元情怕他耍出什么手段,不再等待的躍身撲了上來!他之所以表現得有所忌憚,是因為已經從老者那里聽說了些只言片語,老者傷得不輕,在把朗星收入這片空間后就不得不急著調理傷勢了,甚至都顧不上跟元情多說上幾句話。
“咄!”在元情撲上來的時候,朗星的身子向后急飄而去,同時發起了心念攻擊。
飛撲在半空的元情身體一顫,如樹樁般僵硬的摔落在地上,兩眼滿是驚恐之色,在沒有修為的情況下心念攻擊在元情身上發揮出了更大的效果。

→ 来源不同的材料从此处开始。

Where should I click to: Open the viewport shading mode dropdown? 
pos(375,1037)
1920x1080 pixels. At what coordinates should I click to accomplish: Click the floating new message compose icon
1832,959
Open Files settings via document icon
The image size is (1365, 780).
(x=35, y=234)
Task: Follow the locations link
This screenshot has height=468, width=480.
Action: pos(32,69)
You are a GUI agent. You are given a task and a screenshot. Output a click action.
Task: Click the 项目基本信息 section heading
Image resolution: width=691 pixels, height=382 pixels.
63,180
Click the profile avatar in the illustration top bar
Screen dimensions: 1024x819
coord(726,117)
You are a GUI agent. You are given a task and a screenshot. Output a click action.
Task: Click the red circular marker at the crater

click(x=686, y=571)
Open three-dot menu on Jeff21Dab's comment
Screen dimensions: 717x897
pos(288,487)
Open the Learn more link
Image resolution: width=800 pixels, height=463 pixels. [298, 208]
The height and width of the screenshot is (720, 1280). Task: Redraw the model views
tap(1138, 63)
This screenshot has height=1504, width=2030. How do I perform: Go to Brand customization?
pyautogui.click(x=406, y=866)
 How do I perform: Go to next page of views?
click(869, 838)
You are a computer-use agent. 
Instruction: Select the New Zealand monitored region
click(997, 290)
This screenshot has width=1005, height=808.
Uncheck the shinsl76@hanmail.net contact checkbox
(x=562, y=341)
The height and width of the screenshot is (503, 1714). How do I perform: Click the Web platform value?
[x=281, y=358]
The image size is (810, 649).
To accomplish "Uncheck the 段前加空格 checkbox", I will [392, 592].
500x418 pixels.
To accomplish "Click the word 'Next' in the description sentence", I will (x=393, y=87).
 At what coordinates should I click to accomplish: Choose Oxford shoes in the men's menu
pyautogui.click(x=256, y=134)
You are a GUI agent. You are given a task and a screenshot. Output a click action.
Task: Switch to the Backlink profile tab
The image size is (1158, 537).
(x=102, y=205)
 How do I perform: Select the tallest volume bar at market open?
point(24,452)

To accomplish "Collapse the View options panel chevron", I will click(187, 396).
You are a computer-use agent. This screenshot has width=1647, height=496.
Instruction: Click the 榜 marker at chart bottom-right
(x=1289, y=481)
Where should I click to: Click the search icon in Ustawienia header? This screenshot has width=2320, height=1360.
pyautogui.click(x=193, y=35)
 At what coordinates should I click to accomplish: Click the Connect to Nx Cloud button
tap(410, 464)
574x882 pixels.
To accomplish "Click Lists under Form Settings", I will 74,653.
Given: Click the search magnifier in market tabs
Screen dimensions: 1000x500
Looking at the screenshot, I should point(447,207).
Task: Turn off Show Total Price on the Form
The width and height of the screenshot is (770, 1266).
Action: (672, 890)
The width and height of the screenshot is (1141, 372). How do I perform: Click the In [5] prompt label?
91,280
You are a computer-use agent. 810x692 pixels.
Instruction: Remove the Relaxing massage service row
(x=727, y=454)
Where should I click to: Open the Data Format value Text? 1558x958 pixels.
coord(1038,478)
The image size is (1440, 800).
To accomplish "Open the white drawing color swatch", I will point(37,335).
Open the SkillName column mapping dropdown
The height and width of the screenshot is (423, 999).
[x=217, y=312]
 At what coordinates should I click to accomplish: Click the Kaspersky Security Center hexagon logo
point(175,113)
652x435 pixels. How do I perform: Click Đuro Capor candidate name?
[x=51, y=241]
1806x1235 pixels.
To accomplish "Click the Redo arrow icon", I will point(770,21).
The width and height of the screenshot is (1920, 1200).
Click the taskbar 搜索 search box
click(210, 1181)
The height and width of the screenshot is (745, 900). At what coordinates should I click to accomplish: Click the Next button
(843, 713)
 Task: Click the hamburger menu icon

朗星沒想到一個心念攻擊就把元情給弄趴下了,早知如此都多余暴露身法,趁著天情失神之際,他急忙運起意念之力對元情又發起了意念攻擊。
“啊!”元情發出一聲慘叫后白眼一翻就不再動了。
朗星摸了一下發疼的頭,感覺自己的意念之力似乎比以前大了不少,因凝聚意念而產生的頭痛卻反而變小了些,他懷疑是這奇特的環境造成的,實則那是明藍給他解開了部分封印的結果。
確認元情不是撞死后,朗星飛快的上前抓起元情的兩條胳膊把它們都給踹斷了,這個時候不狠點是不行的。
劇烈的疼痛讓元情蘇醒了過來,但他的心幾乎被意念之力給捏破了,那就足夠把他疼到虛脫了,此刻兩條胳膊又斷了,疼得他面色慘白,身上一層一層的冒虛汗,半點力氣也使不出來了。
朗星仍不放心的解下他的腰帶,把他雙腳雙手綁在背后,他本想把元情送進乾坤袋的,現在看來不必暴露乾坤袋的隱秘了,他得防著那老者或許在查看著這邊的狀況。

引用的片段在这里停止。